- It will be the first time since meetings began in 1975 that the forum has failed to end a summit without an agreed statement, laying bare the deepening rift between heads of state from seven of the world's largest economies.
- Alongside environment and trade, analysts expect Brexit, inequality, the possible reinstatement of Russia and universal taxation on digital giants to dominate proceedings.
- Last year, at the G-7 summit in Ottawa, Canada, Trump threw typically stage-managed proceedings into disarray.
The Group of Seven (G-7) summit is set to end without a joint communique for the first time in its 44-year history, after French President Emmanuel Macron decided to abandon the tradition citing "a very deep crisis of democracy."
It will be the first time since meetings began in 1975 that the forum has failed to end a summit without an agreed statement, laying bare the deepening rift between heads of state from seven of the world's largest economies.
Speaking to reporters ahead of the G-7 meeting at a news conference in Paris on Wednesday, Macron said an attempt to produce a joint communique would most likely be a "pointless" exercise.
He referenced President Donald Trump's decision to withdraw from a landmark climate agreement restricting global efforts to cut carbon as one example of why it would be difficult to display a united front.
The annual summit brings together the leaders of Britain, Canada, France, Germany, Italy, Japan and the United States. It will be held in the seaside town of Biarritz in southwest France from Saturday through to Monday.
Securing an agreement at the annual summit has proved increasingly difficult in recent years, partly because the U.S. president has expressed a preference for bilateral trade pacts over multilateral agreements.

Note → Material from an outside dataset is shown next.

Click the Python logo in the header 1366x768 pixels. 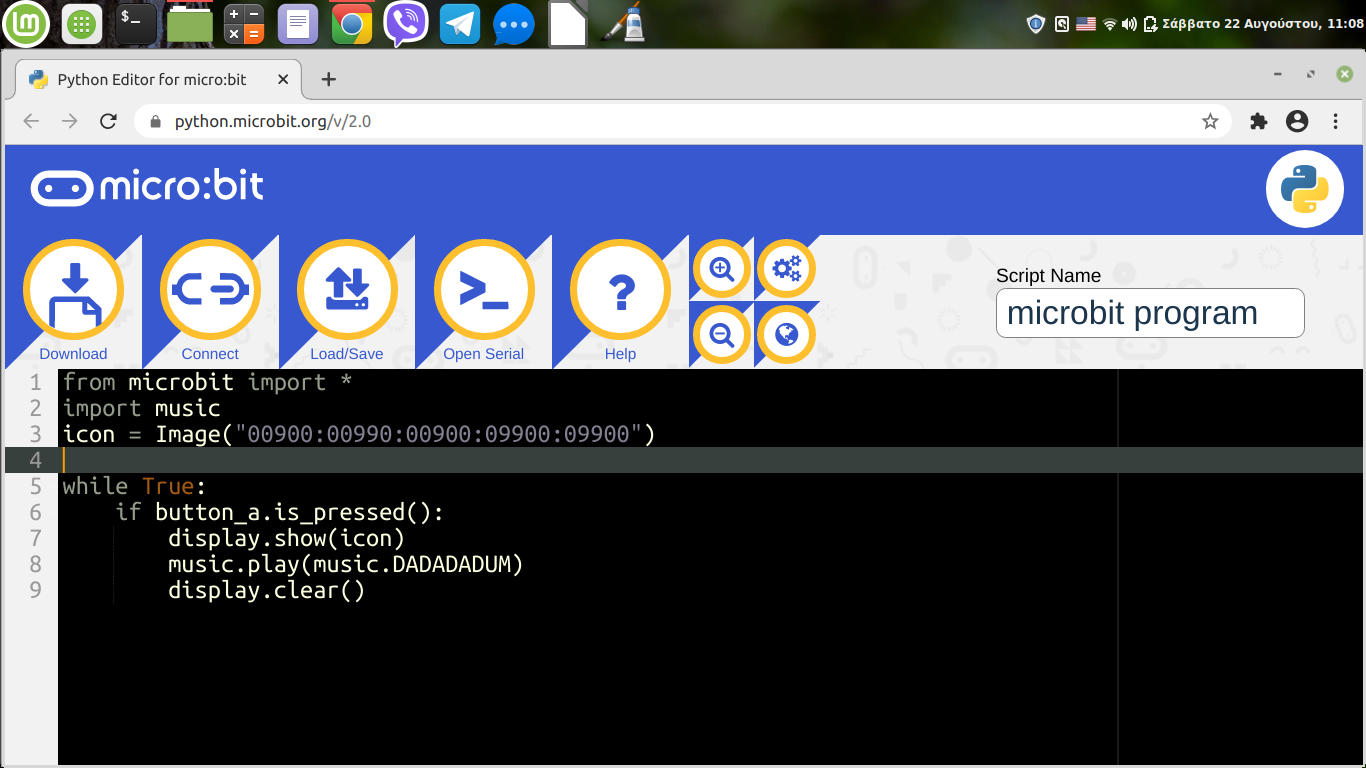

"It is impossible to predict what the U.S. will do — we might be in for some surprises from Trump," Agathe Demarais, global forecasting director at the Economist Intelligence Unit (EIU), told CNBC via telephone.
"I'm not sure what he is going to do, maybe Trump doesn't know either," Demarais said, citing the U.S. as a notable exception in its approach to handling disputes.
Last year, at the G-7 summit in Ottawa, Canada, Trump threw typically stage-managed proceedings into disarray.
The U.S. president made an early exit from the meeting, refused to sign the collective final statement and engaged in personal insults over trade with Canadian Prime Minister Justin Trudeau.
The summit appeared to demonstrate fraying ties between the U.S. and its traditional allies, with one photo seemingly summing up divisions in the room.
The image, which appeared on German Chancellor Angela Merkel's Instagram account, showed world leaders gathered around Merkel on one side of a table, while a seated Trump looked on with his arms folded.
From a French perspective, the hosts will "want to try to manage this G-7 so it doesn't turn into another embarrassing mess with everyone arguing with each other," Constantine Fraser, European political analyst at the TS Lombard research group, told CNBC via telephone.
"I think it is quite possible" there will be no joint communique at the end of this year's summit, Fraser said, before adding the statement was now little more than an "increasingly desperate fig leaf."
"The G-7 is no longer for the world's richest countries to show a united front… And the lack of a joint communique is a recognition of where we are at," Fraser said.
French media dubbed last year's gathering in Ottawa as the "G-6+1 summit," citing Washington's refusal to sign the final statement.
Alongside environment and trade, analysts expect Brexit, inequality, the possible reinstatement of Russia and universal taxation on digital giants to dominate proceedings.
Late last month, Trump warned he "might" slap tariffs on French wine in response to the country's new tax affecting technology companies.
"This is a very, very contentious topic. France wants to impose this digital tax but the problem is most digital giants are American," the EIU's Demarais said.
France passed a 3% charge in early July that would affect firms such as Facebook and Google. It is expected to draw about $28 million or more in revenue from digital services in France.
The Trump administration has since started an investigation under Section 301 of the Trade Act of 1974.
"France has decided to go ahead with this tax knowing it will provoke the U.S. … Trump will get angry and there will probably be a big row about it," TS Lomabrd's Fraser said.